_Set problem_
Please swap "magnifier" for "lens" in the items from the line with "Task: Switch to the ROUND TRIP view" up to and including the line with "Open the What's", and write out only those lines again with nothing else changed.

Start of Data for this exercise

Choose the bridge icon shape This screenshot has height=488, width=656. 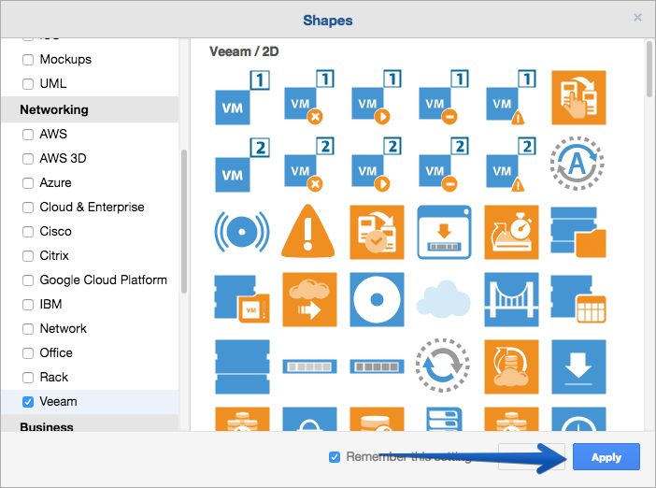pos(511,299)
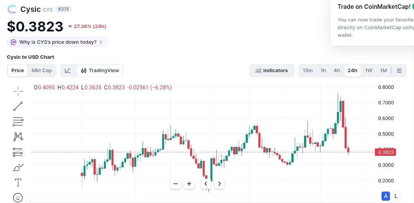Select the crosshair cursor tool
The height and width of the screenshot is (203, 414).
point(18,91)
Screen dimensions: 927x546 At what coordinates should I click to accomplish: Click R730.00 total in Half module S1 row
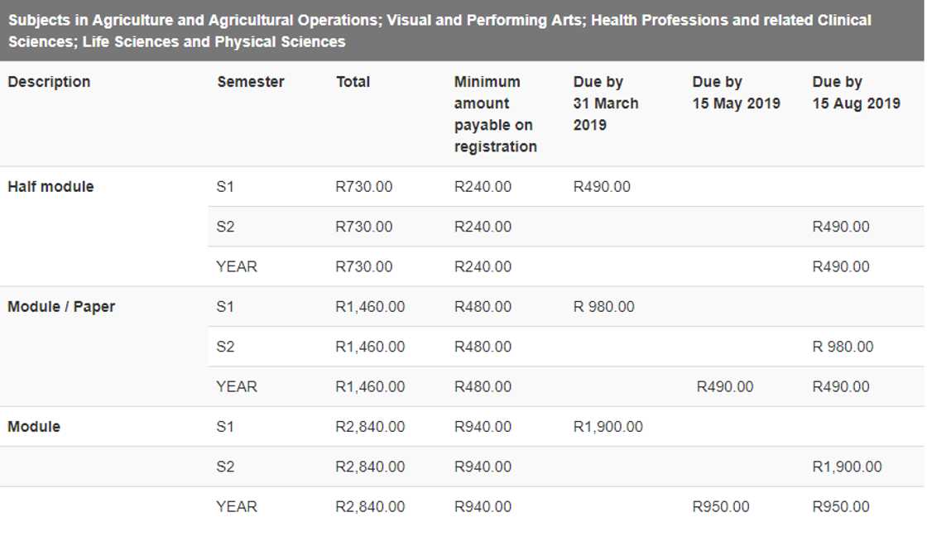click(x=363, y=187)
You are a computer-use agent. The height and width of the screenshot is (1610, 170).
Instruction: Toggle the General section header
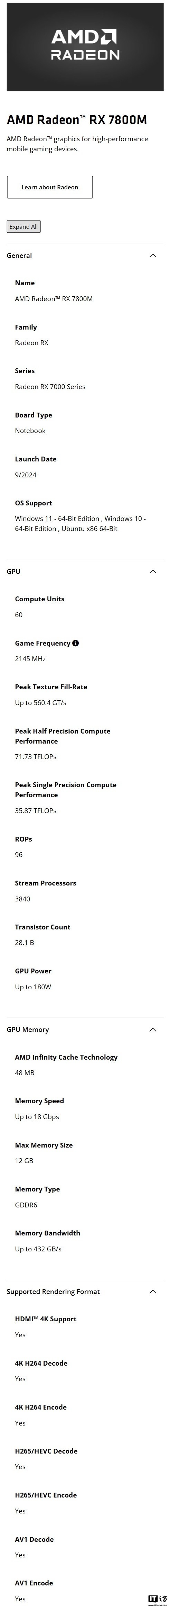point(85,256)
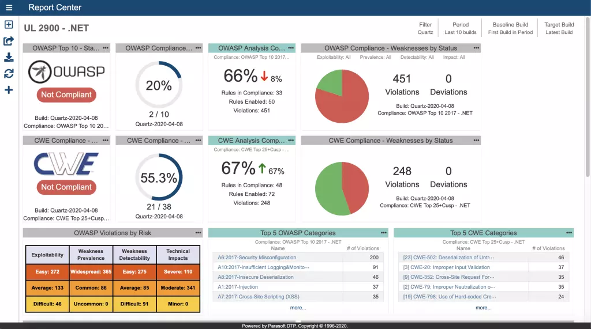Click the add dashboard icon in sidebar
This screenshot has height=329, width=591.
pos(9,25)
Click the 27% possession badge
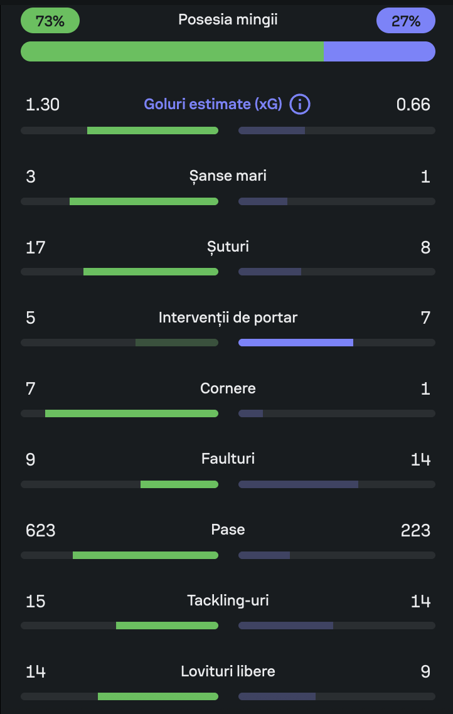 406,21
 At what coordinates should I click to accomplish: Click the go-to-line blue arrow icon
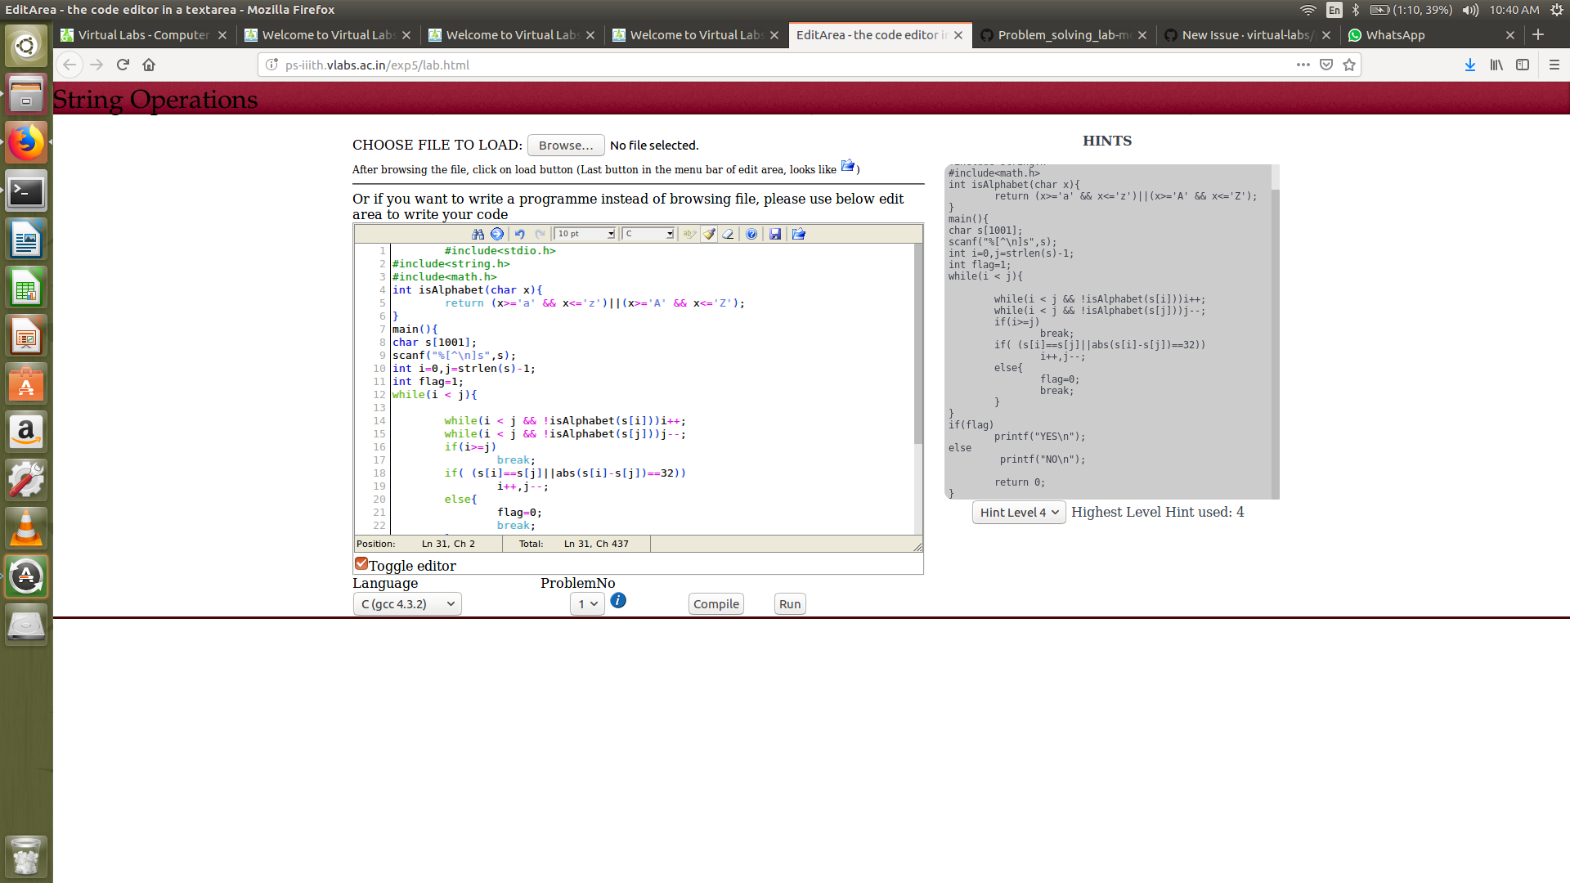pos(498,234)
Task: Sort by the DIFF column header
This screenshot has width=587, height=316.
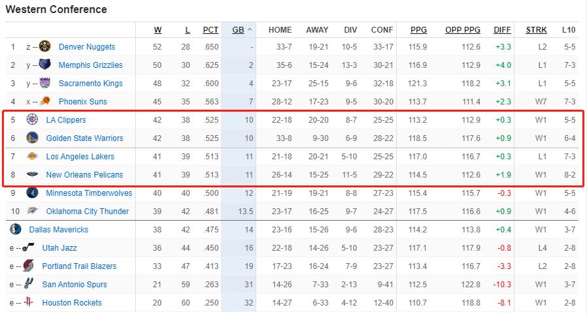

End of Data for this exercise
Start of Data for this exercise

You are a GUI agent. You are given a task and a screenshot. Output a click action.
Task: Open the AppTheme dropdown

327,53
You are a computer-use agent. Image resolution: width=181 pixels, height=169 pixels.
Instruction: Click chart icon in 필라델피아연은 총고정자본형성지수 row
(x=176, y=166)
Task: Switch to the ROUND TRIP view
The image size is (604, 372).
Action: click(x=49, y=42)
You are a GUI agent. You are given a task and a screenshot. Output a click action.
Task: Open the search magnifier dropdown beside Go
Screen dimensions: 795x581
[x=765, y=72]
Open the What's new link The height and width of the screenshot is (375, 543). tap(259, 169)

End of Data for this exercise

_Output for this task_
Task: Switch to the ROUND TRIP view
The image size is (604, 372).
Action: click(x=49, y=42)
You are a GUI agent. You are given a task and a screenshot. Output a click action.
Task: Open the search lens dropdown beside Go
Screen dimensions: 795x581
[x=765, y=72]
Open the What's new link The height and width of the screenshot is (375, 543). tap(259, 169)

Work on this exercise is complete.